Ceker Palapa, Gurih-Gurih Empuk
Tempatnya kecil. Hanya sebuah gerobak dan sebuah meja yang ditutup dengan spanduk yang bertuliskan Ceker Palapa. Tapi jangan lihat kecil atau sederhananya, tapi tengoklah kelezatan dibalik olahan juru masaknya. Mungkin banyak orang bergidik mendengar kata ceker. Ya, ceker –yang kata orang merupakan bagian paling menjijikan dari ayam, karena ceker adalah kaki ayam—diolah sedemikian rupa oleh sang pemilik, menjadi santapan yang menggugah selera. Pilihannya cukup banyak: ada lodeh ceker, brengkesan ceker, dan penyetan ceker.

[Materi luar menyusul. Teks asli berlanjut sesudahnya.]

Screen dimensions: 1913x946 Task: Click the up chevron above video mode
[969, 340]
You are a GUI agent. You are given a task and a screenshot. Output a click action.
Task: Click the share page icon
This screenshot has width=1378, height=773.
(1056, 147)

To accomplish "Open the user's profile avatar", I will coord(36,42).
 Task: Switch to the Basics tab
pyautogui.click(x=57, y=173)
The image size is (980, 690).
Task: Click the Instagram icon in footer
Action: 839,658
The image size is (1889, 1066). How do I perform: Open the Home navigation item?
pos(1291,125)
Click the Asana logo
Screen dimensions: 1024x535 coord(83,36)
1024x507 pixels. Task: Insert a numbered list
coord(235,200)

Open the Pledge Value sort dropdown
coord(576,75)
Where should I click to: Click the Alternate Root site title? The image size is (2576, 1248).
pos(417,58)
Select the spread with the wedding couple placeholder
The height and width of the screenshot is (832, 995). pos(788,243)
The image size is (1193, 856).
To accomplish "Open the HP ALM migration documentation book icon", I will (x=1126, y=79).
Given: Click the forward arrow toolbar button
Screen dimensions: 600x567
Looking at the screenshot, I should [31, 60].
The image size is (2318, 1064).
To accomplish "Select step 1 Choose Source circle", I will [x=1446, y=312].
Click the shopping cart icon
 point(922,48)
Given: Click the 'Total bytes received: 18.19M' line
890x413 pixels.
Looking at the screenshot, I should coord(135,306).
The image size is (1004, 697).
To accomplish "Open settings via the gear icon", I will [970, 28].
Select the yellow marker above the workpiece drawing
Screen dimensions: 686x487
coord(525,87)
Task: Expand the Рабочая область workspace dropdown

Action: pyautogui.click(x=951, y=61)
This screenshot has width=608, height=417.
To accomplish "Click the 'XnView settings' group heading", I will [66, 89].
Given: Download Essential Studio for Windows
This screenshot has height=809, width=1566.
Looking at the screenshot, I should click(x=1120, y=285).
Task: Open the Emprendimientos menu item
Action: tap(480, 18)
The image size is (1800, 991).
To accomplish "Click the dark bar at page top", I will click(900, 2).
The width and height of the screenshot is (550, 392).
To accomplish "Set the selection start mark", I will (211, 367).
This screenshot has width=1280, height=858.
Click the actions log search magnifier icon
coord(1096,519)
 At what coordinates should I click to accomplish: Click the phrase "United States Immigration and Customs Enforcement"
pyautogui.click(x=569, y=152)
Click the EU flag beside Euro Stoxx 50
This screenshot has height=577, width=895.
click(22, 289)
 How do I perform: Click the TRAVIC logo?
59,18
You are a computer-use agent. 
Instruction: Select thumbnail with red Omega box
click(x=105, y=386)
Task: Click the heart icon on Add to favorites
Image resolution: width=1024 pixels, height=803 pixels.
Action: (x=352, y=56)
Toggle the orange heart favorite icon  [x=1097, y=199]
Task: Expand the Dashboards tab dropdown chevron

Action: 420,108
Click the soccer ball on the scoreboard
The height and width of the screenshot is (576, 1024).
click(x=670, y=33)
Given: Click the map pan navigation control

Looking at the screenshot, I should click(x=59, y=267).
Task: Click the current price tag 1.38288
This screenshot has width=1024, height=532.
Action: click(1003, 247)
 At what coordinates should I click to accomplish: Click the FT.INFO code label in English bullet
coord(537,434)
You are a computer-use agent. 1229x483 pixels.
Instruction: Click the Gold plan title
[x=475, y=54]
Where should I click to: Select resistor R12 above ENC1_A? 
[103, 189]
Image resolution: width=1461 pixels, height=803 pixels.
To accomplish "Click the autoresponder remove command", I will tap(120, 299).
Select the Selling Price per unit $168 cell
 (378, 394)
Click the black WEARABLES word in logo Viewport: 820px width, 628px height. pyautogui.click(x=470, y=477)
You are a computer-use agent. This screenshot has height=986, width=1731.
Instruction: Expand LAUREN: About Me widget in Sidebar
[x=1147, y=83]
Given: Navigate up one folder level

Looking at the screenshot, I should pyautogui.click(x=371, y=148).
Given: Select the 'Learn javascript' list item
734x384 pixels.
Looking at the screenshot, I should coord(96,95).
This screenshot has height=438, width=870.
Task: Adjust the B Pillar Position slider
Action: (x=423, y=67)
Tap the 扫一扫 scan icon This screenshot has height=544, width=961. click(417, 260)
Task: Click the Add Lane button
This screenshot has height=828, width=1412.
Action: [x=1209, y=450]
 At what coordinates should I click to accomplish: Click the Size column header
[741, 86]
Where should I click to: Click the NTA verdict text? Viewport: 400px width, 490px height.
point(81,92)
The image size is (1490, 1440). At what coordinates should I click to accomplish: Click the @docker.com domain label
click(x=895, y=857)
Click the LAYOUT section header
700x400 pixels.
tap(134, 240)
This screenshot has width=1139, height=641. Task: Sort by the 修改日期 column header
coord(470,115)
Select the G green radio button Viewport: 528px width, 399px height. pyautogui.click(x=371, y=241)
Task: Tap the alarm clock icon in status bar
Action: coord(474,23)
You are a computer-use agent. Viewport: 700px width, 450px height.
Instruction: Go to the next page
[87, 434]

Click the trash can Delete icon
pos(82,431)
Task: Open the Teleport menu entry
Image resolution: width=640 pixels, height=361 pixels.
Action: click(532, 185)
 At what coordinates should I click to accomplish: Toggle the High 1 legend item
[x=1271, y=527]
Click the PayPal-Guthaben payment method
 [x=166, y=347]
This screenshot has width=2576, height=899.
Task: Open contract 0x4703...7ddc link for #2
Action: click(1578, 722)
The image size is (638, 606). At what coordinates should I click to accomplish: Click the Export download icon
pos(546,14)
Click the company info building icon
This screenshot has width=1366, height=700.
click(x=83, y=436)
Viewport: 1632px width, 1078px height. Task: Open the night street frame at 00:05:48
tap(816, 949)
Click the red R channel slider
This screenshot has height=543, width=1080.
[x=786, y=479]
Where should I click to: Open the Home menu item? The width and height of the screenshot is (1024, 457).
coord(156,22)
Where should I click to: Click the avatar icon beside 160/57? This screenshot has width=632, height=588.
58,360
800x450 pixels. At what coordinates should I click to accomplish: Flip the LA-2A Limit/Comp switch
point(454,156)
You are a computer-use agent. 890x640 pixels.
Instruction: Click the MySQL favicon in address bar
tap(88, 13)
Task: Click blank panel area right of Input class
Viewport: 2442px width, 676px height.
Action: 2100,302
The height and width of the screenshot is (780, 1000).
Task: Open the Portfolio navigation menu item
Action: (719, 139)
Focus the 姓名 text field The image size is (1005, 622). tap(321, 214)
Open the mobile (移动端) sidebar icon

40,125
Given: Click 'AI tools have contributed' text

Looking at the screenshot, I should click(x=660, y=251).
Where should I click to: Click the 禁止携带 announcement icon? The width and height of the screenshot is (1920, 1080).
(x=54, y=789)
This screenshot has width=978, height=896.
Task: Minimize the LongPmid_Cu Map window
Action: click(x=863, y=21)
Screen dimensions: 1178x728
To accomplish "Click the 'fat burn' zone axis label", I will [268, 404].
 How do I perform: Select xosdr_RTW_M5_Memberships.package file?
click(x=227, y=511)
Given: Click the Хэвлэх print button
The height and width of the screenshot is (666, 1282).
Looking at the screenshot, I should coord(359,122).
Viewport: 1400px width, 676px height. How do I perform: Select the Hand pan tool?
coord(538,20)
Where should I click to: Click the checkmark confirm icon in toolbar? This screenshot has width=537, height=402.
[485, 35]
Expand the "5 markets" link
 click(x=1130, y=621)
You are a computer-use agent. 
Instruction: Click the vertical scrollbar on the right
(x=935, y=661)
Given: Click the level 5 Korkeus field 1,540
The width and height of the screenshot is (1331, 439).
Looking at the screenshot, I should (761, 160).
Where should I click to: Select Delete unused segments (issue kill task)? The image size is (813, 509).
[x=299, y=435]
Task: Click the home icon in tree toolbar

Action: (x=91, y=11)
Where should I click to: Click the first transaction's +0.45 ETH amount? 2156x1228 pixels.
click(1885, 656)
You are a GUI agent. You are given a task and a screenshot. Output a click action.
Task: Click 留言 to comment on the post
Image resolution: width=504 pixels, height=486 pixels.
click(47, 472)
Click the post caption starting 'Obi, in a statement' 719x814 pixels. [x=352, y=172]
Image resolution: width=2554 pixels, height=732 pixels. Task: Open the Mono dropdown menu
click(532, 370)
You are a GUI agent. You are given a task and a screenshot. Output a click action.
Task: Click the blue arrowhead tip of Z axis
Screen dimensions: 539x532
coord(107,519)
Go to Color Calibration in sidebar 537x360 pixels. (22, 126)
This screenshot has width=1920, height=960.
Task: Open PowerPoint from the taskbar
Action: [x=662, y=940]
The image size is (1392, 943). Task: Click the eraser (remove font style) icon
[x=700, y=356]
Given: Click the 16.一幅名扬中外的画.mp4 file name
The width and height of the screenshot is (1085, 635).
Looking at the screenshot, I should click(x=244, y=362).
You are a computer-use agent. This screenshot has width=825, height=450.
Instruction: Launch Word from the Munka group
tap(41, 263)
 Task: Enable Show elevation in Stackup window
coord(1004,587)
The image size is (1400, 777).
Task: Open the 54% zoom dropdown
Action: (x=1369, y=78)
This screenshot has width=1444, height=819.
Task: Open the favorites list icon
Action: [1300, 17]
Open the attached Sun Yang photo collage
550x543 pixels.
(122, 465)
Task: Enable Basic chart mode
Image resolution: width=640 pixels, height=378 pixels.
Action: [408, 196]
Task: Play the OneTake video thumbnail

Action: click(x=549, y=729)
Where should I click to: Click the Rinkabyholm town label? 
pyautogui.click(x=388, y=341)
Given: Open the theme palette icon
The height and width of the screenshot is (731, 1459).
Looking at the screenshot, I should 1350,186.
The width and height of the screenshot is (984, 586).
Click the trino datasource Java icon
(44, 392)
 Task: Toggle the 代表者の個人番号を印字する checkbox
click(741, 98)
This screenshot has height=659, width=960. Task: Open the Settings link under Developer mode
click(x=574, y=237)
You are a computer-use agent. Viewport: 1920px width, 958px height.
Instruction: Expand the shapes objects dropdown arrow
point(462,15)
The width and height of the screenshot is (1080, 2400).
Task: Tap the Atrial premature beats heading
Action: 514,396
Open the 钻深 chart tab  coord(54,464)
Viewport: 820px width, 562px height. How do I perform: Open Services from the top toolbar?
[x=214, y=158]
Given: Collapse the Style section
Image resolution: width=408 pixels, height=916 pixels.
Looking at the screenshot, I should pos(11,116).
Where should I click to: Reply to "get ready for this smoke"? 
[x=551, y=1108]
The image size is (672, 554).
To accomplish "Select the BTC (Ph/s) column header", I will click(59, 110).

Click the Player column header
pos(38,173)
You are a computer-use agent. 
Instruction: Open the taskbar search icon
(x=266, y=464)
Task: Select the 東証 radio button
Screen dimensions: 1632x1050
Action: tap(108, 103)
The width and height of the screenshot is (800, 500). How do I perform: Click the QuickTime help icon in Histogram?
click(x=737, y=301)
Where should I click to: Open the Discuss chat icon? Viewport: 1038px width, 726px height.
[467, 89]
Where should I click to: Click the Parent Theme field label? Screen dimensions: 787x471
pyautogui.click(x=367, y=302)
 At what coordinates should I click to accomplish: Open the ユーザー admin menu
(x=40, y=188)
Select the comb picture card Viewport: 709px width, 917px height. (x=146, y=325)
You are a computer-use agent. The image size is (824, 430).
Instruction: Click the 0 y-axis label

Menurut alasan si empunya warung, ceker ini jika tahu cara masaknya, maka kita bisa mendapatkan harta karun kelezatannya. Faktanya, ceker yang dulu tidak ada harganya, sekarang –lagi-lagi kata pemilik warung– satu kilonya bisa mencapai 15 ribu (aje gile). Kunci kelezatan dari masakan Ceker Palapa adalah keempukan bagian jari-jemari ceker meski tidak di presto. Lodeh ceker bahkan lebih ekstrim empunya, karena tinggal kita sruput saja –sruuppttt—daging muda ceker lansung meleleh di mulut kita.
Soalnya harga, jangan khawatir. Ceker Palapa termasuk warung yang menjunjung tinggi prinsip: enak dan murah. Hanya tujuh ribu rupiah sekali makan, kita bisa menikmati penyetan ceker plus tempe dan teh hangat. Atau anda juga bisa memilih menu istimewa lodeh ataupun brengkesan ceker. Saran pemilik warung, kalau Anda ingin menikmati lodeh dan brengkesan, jangan datang terlampau malam, diatas jam setengah delapan biasanya sudah habis.
Lokasi Ceker Palapa ada di jalan Pandegiling. Begitu Anda dari Raya Darmo mengarah ke utara, sampai di depan apotek Kimia Farma belok kiri. Dari situ –tidak sampai 100 meter—anda tinggal melongok ke sebelah kanan jalanan. Selamat menikmati hidangannya, karena Anda tidak perlu memikirkan bahan masakannya, tapi resapi saja kelezatannya.